━━ INPUT

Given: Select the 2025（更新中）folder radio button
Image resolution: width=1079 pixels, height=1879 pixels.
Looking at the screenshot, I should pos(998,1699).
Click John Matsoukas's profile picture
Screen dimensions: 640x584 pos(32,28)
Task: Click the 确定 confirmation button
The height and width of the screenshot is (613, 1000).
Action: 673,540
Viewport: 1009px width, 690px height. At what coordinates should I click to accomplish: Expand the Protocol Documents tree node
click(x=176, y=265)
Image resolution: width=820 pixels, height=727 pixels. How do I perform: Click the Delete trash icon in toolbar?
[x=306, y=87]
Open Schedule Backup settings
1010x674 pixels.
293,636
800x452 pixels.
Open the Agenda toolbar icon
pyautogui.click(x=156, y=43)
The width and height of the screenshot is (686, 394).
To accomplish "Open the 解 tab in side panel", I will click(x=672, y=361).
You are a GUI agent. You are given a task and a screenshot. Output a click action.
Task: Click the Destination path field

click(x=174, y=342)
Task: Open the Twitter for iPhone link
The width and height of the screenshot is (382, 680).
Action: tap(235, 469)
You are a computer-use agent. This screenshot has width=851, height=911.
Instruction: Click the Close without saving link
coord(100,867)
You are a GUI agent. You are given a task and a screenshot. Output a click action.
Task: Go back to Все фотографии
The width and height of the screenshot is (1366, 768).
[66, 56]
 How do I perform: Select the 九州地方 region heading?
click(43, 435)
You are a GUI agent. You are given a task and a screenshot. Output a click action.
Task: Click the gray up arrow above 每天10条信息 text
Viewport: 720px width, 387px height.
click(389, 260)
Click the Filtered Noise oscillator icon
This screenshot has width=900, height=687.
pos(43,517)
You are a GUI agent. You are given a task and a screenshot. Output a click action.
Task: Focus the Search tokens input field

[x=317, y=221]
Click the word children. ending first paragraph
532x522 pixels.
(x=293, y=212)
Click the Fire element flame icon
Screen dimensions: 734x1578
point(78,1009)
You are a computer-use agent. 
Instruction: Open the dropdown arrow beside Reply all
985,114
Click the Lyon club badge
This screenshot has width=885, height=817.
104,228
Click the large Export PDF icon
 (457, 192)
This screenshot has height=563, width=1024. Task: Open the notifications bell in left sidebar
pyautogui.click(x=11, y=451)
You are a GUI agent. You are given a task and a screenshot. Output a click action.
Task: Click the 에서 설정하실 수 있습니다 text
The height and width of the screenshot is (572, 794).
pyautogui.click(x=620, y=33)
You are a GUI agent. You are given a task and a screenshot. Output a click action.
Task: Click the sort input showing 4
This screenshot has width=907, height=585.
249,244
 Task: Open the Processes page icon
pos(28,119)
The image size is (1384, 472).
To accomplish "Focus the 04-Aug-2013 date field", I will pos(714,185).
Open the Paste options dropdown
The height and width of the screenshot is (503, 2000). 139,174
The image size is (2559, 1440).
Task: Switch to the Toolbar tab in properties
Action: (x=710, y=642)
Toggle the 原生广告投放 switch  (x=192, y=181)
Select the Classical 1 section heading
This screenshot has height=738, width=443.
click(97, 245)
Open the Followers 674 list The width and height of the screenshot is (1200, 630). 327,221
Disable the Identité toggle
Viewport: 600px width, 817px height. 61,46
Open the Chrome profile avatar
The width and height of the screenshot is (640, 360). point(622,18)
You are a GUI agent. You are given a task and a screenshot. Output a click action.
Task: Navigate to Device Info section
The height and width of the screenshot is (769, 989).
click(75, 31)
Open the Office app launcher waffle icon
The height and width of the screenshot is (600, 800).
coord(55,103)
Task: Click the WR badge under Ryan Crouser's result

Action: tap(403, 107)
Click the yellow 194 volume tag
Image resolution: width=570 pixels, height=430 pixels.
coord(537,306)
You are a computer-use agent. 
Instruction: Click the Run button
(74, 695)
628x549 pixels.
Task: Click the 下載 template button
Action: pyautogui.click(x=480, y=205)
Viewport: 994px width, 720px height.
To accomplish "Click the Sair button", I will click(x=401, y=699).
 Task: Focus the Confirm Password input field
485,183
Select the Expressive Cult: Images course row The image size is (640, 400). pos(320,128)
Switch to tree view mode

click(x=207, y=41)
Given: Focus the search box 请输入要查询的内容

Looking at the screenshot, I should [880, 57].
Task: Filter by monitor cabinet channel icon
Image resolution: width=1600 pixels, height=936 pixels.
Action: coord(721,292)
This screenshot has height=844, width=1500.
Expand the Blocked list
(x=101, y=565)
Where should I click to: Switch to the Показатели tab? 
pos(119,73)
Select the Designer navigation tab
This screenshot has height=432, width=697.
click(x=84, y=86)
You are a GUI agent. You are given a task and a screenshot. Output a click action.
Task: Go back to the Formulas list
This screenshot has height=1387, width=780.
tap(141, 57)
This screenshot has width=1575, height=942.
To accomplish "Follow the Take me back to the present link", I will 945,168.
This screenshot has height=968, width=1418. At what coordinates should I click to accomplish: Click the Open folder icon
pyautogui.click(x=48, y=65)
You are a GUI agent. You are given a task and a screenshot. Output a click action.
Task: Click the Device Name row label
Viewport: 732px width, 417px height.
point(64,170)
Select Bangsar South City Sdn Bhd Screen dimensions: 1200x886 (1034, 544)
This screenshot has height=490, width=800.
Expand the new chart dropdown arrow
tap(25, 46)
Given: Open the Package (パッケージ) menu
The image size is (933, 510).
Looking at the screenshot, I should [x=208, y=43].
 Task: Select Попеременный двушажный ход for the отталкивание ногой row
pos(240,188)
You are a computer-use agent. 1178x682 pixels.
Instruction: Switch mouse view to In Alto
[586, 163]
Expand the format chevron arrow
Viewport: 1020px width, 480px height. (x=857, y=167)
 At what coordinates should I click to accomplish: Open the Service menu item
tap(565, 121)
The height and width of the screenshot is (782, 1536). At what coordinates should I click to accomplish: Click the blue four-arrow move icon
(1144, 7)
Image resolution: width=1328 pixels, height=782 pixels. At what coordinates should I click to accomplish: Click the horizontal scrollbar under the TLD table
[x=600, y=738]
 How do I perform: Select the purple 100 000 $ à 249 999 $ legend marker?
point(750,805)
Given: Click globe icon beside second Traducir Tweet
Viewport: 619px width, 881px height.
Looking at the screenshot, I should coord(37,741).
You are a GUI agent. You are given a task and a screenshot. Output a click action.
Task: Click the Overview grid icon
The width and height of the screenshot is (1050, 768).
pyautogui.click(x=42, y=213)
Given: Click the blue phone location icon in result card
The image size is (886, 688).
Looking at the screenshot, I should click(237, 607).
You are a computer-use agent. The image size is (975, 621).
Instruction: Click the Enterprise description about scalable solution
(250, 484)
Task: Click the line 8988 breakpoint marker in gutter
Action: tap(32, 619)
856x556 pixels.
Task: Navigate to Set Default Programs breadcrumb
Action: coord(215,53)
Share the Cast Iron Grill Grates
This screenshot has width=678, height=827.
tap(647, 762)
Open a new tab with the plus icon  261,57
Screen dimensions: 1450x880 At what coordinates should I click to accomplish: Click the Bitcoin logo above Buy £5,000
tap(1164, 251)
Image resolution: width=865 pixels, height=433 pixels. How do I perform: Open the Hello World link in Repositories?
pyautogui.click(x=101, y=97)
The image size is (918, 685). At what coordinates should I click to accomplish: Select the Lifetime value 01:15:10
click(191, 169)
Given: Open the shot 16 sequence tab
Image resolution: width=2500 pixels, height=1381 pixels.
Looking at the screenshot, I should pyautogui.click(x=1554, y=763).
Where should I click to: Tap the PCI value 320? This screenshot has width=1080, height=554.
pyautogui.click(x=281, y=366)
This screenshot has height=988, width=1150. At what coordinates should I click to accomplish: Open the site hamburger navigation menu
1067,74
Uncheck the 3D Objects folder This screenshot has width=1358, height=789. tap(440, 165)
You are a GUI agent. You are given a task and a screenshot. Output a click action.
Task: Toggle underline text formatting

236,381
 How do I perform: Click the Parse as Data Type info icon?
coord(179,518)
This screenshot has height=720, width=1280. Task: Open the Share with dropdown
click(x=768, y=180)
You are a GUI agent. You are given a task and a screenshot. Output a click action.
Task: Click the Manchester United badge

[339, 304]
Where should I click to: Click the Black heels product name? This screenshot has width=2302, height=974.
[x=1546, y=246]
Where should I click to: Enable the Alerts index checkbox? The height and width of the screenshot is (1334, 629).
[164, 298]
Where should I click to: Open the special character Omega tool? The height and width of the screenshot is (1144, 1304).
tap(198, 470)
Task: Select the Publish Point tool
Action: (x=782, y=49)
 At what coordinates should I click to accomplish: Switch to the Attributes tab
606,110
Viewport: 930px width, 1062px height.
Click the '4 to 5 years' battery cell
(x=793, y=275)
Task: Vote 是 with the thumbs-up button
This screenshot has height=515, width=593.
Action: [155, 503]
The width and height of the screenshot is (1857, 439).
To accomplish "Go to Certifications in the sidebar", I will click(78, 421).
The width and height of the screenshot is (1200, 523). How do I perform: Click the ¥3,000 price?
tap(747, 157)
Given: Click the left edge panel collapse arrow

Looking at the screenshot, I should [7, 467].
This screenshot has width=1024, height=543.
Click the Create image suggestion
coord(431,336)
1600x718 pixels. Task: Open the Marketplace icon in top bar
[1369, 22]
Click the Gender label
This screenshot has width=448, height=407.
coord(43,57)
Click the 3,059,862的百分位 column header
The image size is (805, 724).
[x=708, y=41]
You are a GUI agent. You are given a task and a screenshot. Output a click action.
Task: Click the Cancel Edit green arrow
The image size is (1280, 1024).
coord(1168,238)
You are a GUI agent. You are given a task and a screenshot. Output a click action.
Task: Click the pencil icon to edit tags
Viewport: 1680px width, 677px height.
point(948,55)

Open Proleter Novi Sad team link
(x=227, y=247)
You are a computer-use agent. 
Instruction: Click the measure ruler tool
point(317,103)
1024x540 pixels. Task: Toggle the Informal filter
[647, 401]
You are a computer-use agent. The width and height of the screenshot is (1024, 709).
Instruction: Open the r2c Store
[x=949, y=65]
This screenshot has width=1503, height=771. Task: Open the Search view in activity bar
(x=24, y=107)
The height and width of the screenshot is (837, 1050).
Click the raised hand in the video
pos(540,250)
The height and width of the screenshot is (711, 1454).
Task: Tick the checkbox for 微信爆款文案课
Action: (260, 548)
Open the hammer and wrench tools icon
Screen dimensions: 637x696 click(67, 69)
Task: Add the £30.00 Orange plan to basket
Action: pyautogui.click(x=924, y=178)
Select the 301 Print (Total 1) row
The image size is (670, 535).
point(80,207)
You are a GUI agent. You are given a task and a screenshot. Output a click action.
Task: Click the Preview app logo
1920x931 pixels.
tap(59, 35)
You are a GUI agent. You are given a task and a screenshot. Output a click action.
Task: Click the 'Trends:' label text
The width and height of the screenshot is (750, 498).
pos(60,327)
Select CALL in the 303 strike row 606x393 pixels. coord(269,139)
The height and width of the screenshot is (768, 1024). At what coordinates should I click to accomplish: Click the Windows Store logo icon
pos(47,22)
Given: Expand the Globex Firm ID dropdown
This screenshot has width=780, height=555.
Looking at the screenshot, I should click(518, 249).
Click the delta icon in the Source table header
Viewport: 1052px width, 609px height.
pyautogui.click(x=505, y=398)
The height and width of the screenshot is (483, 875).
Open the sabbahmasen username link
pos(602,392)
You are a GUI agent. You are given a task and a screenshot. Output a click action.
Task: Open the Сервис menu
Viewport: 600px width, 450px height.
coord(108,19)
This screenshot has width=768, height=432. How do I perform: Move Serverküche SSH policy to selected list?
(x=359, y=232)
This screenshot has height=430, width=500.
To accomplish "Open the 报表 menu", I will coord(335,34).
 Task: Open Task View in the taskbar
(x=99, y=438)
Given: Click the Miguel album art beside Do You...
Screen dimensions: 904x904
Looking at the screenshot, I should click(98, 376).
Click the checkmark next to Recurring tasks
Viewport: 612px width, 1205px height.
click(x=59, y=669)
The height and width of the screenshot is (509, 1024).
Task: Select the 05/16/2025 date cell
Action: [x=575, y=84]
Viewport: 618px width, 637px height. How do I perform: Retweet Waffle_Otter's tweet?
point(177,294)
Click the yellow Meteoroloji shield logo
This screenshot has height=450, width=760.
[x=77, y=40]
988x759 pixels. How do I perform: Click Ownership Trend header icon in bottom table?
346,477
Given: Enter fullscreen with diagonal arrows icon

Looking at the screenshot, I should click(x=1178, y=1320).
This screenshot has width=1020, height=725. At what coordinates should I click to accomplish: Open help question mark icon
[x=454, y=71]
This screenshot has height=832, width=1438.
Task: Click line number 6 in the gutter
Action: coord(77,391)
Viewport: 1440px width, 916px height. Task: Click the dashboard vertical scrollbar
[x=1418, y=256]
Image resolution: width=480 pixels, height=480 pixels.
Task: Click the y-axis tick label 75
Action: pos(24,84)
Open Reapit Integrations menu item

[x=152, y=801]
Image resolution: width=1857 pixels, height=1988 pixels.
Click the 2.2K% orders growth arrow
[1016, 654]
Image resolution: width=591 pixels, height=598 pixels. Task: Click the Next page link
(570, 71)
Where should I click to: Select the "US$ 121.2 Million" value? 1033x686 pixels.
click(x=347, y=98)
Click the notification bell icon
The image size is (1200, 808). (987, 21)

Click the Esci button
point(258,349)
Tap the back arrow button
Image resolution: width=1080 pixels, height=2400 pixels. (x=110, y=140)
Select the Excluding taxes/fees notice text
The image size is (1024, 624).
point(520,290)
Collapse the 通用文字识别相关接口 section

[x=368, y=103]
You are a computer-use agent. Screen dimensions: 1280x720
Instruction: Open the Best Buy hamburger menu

━━━━

* **ASSIGNMENT**
Begin with the line that contains "Tap the back arrow button" and end with the last line of the records; set down every line in that span exactly, and nothing else.

* **RESULT OF THIS TASK**
Tap the back arrow button
Image resolution: width=1080 pixels, height=2400 pixels. (x=110, y=140)
Select the Excluding taxes/fees notice text
The image size is (1024, 624).
point(520,290)
Collapse the 通用文字识别相关接口 section

[x=368, y=103]
You are a computer-use agent. Screen dimensions: 1280x720
Instruction: Open the Best Buy hamburger menu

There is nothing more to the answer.